A comédia Sylvia, em cartaz no Teatro Petrorio das Artes (Shopping da Gávea), é adaptação de Simone Zucato para texto de A.R. Gurney. Manchete de jornal sensacionalista: “Marido bem sucedido pega cachorra (o animal!) em parque, leva pra casa e causa ciúmes na esposa”. A relação da novata com seu dono muda a relação familiar, profissional e pessoal do homem. Mas... seria Sylvia apenas estopim para problemas acumulados? Insatisfação no trabalho, ausência dos filhos, rotina do casamento? Além das questões, a peça propõe uma reflexão sobre como as pessoas tratam seus animais domésticos como filhos. Quem se lembra de Françoise Forton no brilhante papel de Meg Trajano e a sua cadelinha pug, Inès, na novela Por Amor?
No palco, o ótimo cenário de Camila Schimtz ora é parque, ora é casa. O figurino é do craque Marcelo Marques, luz bonita e eficiente de Wagner Freire, direção de movimento de Sueli Guerra e trilha sonora de Daniel Maia, que capricha nas escolhas de músicas com tema. Até “Dog Days Are Over” está lá!
Gustavo Wabner é o diretor da peça e consegue captar o que de melhor cada ator tem a oferecer ao público, não faz economia de boas marcas e limpa a cena sempre que tem conflito. Gustavo valoriza os momentos de extremo humor e reflexão. Além disso, na cena da psicóloga, mesmo em tom de humor, Gustavo ilumina informações relevantes sobre as relações humanas, fuga, evitação, desgaste. Os personagens se mostram muito reais.
O elenco, diferente de São Paulo, tem Claudia Ventura (em SP era Françoise Forton) e Alexandre Dantas (em SP era Cassio Scapin) nos papeis de esposa e marido. Casados na vida real, a sintonia dos dois em cena é imensa. A verve cômica e a afinação musical de Claudia Ventura dão lugar a uma interpretação segura de uma esposa, Kate, que tenta resgatar seu marido perdido para a cachorra (o animal!). Alexandre Dantas é Greg, o confuso marido que se perde no amor pelo animalzinho, transferindo as frustrações e descobrindo novos caminhos de vida. Ótimos, como sempre. Simone Zucato acumulando as funções de produtora, tradutora e Sylvia é uma beleza em cena. Acerta no tom e na medida em que sabe que a cachorra é o ponto de ligação entre as questões da peça.
Rodrigo Fagundes se alterna entre Tom, o amigo do parque que sabe tudo sobre cachorros, Sônia a amiga descompensada de Kate, e Nadir, a(o) psicólogo(a) que deixa o paciente decidir se ele(ela) é homem ou mulher. A presença de Rodrigo Fagundes em cena é um deleite para os deuses do teatro e para o público.

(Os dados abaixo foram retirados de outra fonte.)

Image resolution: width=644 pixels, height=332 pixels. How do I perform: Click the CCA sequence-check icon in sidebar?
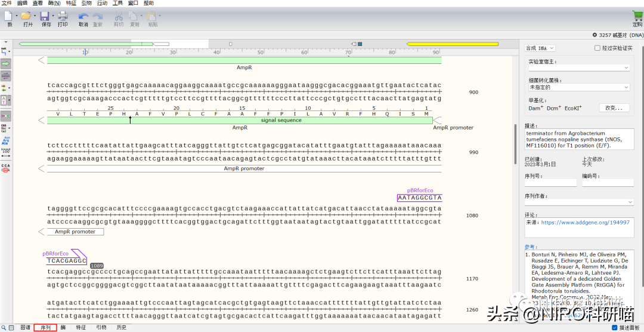click(5, 168)
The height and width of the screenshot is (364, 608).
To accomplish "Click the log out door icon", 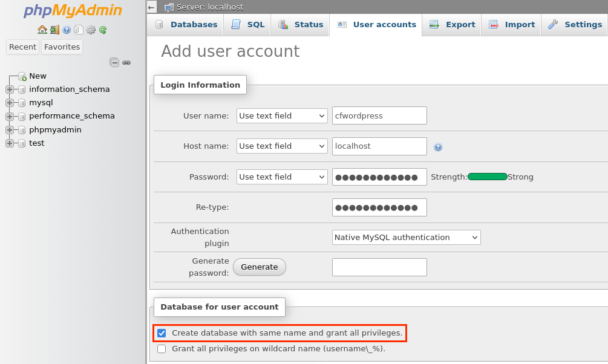I will coord(54,30).
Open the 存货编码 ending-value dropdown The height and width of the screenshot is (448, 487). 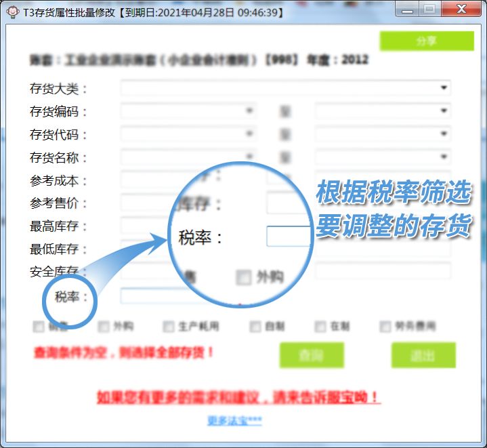[x=444, y=111]
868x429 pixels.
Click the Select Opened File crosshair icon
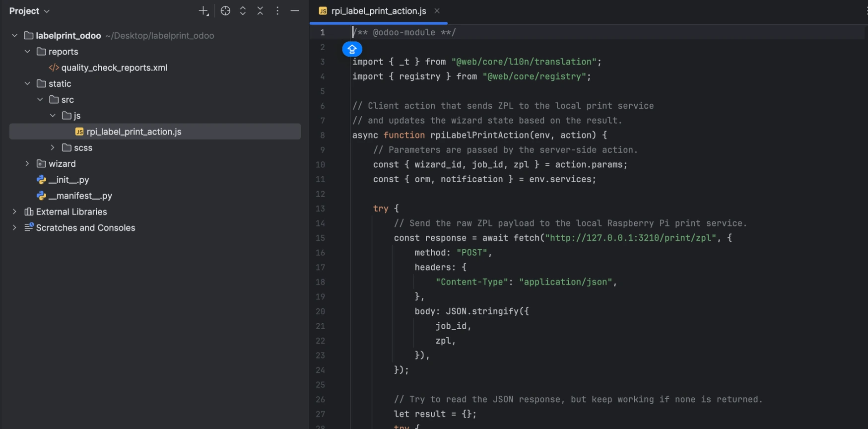click(x=225, y=11)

Só a sua entrada em cena já faz a plateia prestar atenção, pois sabe que vem coisa! A cena de Sônia com Kate é hilária. Impossível segurar a gargalhada. Rodrigo se destaca pela versatilidade, tom de voz, presença cênica, verdade e compromisso com o humor.
Sylvia traz para os palcos cariocas reflexão com humor. A sensibilidade de toda a equipe, a competência dos atores e direção, faz desta comédia romântica um espetáculo leve e divertido mas que tem a emoção e a reflexão apresentadas para que saiamos do teatro pensando nas relações, nos animais de estimação e, principalmente, como estamos valorizando as pessoas que nos cercam. A gargalhada é garantida. Não perca a comédia Sylva. Viva o teatro!!